As part of the school’s service programme, selected students accompanied by staff, fly to Cambodia in December each year where they join forces with charitable organisation FLAME, helping to provide educational opportunities for children in Phnom Penh.
“The trip is just one of the many activities that make up the St Paul’s service programme designed to promote a transformational style of learning,” says St Paul’s Chaplain, Reverend Peter Rickman.
“We are fortunate enough to have established this ongoing relationship with FLAME and to be able to serve alongside them as they carry out the extraordinary work that they do in Cambodia,” he says.
For two weeks, the travelling group assisted FLAME staff in their learning centres and via a book tuk tuk (mobile classroom) that travels into the slums. They helped teach English to the children, practised arts and crafts with them, as well as created new signage for the FLAME centres displaying the words – identify, grow and launch, along with icons that represent the organisation’s values.
While abroad, the group also paid visits to places that make up Cambodia’s unique culture and history including Silk Island, Tuol Sleng Genocide Museum (S-21 prison) and The Killing Fields, as well as a visit to Siem Reap and the ancient temples at Angkor Wat.
It was an eye-opening and life-changing experience for the students who took part and their personal reflections have been shared in an online blog.
“I was truly grateful for this opportunity to spend these two weeks in a country I would never think of coming to. Spending time with the kids who have the most amazing and beautiful nature and who are so keen to thrive and grow with the opportunities that they are handed.
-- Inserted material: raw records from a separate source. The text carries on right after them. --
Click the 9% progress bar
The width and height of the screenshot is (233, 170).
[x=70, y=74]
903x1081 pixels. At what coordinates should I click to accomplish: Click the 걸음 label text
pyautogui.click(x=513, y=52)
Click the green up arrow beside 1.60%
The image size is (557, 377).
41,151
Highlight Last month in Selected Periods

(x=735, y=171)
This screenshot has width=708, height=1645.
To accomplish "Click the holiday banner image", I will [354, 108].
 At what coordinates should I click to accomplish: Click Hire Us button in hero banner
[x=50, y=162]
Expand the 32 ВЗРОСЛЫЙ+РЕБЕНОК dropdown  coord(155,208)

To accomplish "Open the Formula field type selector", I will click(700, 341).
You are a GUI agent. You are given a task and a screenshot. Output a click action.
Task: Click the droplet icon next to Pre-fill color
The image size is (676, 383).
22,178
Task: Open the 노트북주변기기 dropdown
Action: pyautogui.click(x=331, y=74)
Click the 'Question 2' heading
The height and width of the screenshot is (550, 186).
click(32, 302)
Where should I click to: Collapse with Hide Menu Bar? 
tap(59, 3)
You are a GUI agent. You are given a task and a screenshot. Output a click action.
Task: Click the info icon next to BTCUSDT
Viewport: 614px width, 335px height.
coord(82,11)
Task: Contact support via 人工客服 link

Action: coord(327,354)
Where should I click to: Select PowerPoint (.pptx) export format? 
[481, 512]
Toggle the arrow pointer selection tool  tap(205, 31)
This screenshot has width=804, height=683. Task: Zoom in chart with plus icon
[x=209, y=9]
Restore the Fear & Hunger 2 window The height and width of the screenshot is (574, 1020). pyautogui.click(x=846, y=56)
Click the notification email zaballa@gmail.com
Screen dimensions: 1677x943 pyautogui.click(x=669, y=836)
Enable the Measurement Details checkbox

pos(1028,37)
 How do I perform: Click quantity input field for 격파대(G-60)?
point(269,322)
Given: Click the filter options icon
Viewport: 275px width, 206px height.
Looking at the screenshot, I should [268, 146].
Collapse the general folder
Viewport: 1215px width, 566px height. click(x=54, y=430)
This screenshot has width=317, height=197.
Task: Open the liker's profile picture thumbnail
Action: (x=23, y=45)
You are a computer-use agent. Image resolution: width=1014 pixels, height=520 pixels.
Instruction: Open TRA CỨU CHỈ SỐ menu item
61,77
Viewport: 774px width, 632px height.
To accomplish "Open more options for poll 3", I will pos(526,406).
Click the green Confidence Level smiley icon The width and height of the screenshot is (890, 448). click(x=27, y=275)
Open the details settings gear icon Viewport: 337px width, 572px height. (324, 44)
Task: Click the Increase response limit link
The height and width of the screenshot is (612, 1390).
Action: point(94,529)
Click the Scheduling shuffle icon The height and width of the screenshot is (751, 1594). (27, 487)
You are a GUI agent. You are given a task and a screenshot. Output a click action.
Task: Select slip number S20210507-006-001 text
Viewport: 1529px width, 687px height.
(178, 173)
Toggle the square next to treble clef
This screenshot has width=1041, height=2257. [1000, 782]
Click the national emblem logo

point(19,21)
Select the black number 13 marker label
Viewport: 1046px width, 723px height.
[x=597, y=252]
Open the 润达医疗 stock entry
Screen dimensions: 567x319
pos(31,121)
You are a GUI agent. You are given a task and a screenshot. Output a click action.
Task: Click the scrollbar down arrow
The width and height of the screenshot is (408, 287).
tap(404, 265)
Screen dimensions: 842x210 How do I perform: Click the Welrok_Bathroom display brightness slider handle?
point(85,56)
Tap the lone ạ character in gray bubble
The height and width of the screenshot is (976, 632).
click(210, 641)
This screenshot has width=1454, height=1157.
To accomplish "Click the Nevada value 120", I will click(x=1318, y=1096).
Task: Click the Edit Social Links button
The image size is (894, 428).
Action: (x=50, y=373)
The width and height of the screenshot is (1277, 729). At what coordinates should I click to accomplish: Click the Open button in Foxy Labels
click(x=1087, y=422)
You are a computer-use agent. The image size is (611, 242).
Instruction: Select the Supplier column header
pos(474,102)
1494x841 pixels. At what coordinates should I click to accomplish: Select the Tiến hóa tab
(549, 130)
I have never seen such happiness and so much inspiration in my life,” says Liam Waide (Year 13).
“This trip really put things into perspective, and the satisfaction of knowing our efforts really do make a massive difference to the community, especially those children, is incredible. Seeing the children being given an opportunity to get an education and be part of a family was the most extraordinary thing. These kids have taught me to make the most of life,” says Annie Hantz (Year 13).